▶ **TASK BRIEF**:
Print all of the data below exactly as it appears, leaving out every image.

▶ **RECORDS FOR THE EXERCISE**:
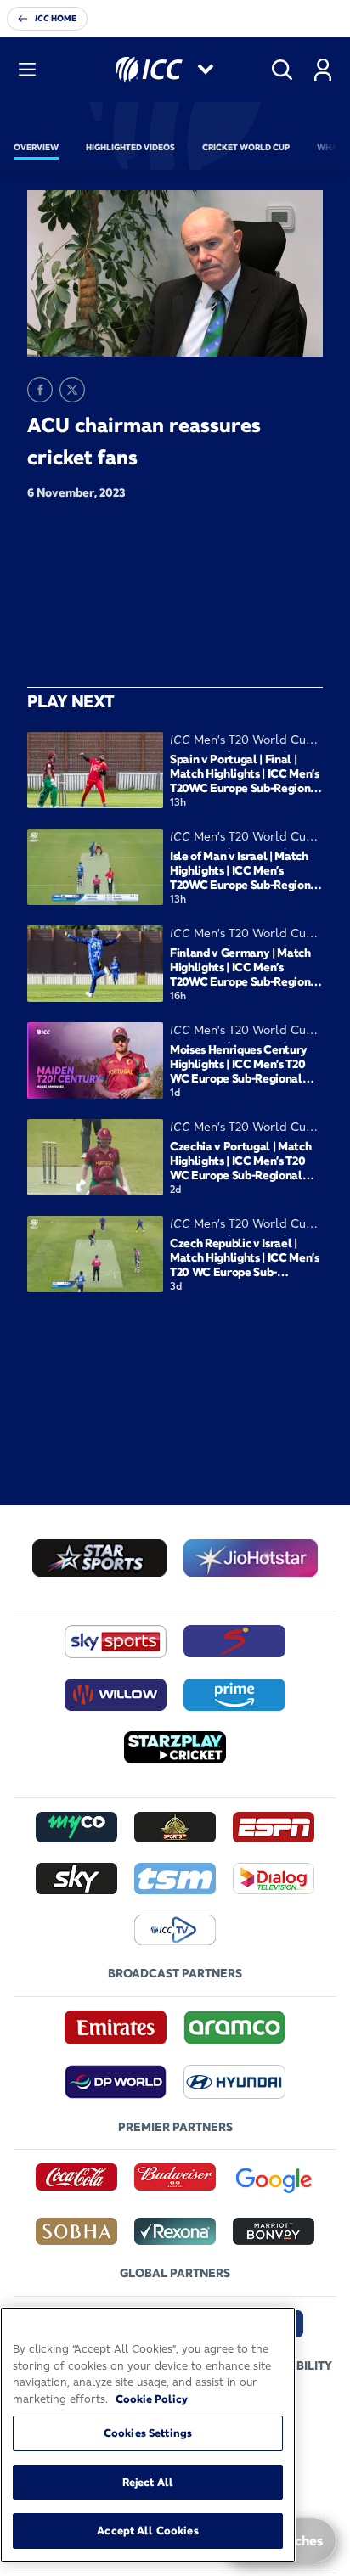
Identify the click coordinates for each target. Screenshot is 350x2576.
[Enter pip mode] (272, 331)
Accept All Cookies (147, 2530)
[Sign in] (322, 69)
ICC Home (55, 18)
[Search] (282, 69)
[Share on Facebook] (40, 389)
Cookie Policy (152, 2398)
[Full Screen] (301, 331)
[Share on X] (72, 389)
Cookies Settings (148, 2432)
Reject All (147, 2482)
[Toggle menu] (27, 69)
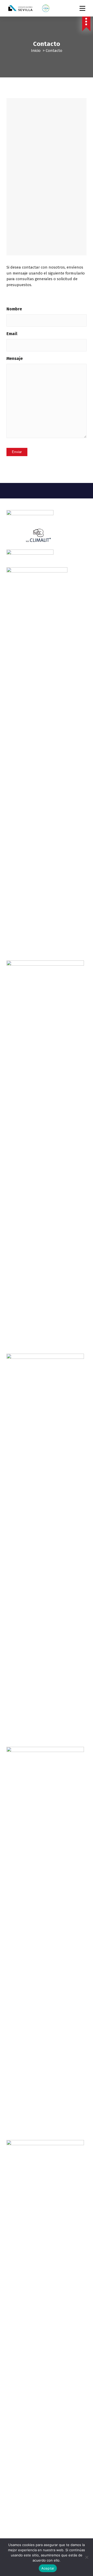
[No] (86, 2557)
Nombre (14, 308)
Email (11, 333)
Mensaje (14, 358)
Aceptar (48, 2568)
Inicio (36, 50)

▶ **EXERCISE OUTPUT**:
Identify the click coordinates for each target. Screenshot is 350x2576.
[Enter pip mode] (272, 331)
Accept All Cookies (147, 2530)
[Sign in] (322, 69)
ICC Home (55, 18)
[Search] (282, 69)
[Share on Facebook] (40, 389)
Cookie Policy (152, 2398)
[Full Screen] (301, 331)
[Share on X] (72, 389)
Cookies Settings (148, 2432)
Reject All (147, 2482)
[Toggle menu] (27, 69)
[No] (86, 2557)
Nombre (14, 308)
Email (11, 333)
Mensaje (14, 358)
Aceptar (48, 2568)
Inicio (36, 50)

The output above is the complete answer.